▸ Records from a dataset
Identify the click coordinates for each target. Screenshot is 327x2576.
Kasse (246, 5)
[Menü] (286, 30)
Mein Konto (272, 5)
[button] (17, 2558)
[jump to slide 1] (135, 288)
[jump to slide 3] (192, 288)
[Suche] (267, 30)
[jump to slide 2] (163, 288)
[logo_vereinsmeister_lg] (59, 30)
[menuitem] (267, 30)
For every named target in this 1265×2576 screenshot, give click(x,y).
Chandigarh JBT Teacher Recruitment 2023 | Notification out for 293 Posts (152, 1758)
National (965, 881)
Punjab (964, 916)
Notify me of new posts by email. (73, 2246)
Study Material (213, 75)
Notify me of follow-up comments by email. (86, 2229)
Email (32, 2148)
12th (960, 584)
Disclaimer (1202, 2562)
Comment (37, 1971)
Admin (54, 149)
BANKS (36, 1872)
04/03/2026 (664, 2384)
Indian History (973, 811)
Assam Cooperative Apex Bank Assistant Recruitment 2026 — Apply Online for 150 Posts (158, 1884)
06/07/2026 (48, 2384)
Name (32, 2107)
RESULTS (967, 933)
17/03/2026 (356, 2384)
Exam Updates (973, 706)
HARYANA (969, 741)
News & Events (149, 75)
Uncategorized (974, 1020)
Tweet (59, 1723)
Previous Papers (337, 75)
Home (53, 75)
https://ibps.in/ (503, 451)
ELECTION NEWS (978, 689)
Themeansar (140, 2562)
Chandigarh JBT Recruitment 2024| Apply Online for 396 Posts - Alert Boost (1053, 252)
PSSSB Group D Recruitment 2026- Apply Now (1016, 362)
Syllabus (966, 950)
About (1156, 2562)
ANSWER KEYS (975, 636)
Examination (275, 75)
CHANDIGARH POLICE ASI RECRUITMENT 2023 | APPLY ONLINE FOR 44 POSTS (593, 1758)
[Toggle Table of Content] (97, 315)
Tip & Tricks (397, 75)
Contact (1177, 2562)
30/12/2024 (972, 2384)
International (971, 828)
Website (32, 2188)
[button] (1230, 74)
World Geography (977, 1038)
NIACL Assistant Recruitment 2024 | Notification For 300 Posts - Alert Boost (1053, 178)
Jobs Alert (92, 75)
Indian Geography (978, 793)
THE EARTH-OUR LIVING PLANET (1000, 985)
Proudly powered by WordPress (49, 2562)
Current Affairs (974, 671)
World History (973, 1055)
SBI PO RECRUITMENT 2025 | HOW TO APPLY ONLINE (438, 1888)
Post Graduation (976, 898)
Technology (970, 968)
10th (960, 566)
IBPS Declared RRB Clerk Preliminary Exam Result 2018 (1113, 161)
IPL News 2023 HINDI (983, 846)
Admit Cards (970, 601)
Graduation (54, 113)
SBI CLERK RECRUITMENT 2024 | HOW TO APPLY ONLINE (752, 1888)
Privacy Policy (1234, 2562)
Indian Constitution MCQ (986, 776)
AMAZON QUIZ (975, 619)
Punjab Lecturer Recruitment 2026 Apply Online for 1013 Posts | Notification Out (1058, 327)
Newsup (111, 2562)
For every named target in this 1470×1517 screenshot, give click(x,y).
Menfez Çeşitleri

▸ Instructions to follow
Copy the lines of the data above exactly as written, beginning with the line containing "Name (32, 2107)" and ending with the line containing "Admit Cards (970, 601)", and leave out all other lines.

▸ Written solution
Name (32, 2107)
RESULTS (967, 933)
17/03/2026 (356, 2384)
Exam Updates (973, 706)
HARYANA (969, 741)
News & Events (149, 75)
Uncategorized (974, 1020)
Tweet (59, 1723)
Previous Papers (337, 75)
Home (53, 75)
https://ibps.in/ (503, 451)
ELECTION NEWS (978, 689)
Themeansar (140, 2562)
Chandigarh JBT Recruitment 2024| Apply Online for 396 Posts - Alert Boost (1053, 252)
PSSSB Group D Recruitment 2026- Apply Now (1016, 362)
Syllabus (966, 950)
About (1156, 2562)
ANSWER KEYS (975, 636)
Examination (275, 75)
CHANDIGARH POLICE ASI RECRUITMENT 2023 | APPLY ONLINE FOR 44 POSTS (593, 1758)
[Toggle Table of Content] (97, 315)
Tip & Tricks (397, 75)
Contact (1177, 2562)
30/12/2024 (972, 2384)
International (971, 828)
Website (32, 2188)
[button] (1230, 74)
World Geography (977, 1038)
NIACL Assistant Recruitment 2024 | Notification For 300 Posts - Alert Boost (1053, 178)
Jobs Alert (92, 75)
Indian Geography (978, 793)
THE EARTH-OUR LIVING PLANET (1000, 985)
Proudly powered by WordPress (49, 2562)
Current Affairs (974, 671)
World History (973, 1055)
SBI PO RECRUITMENT 2025 | HOW TO APPLY ONLINE (438, 1888)
Post Graduation (976, 898)
Technology (970, 968)
10th (960, 566)
IBPS Declared RRB Clerk Preliminary Exam Result 2018 (1113, 161)
IPL News 2023 HINDI (983, 846)
Admit Cards (970, 601)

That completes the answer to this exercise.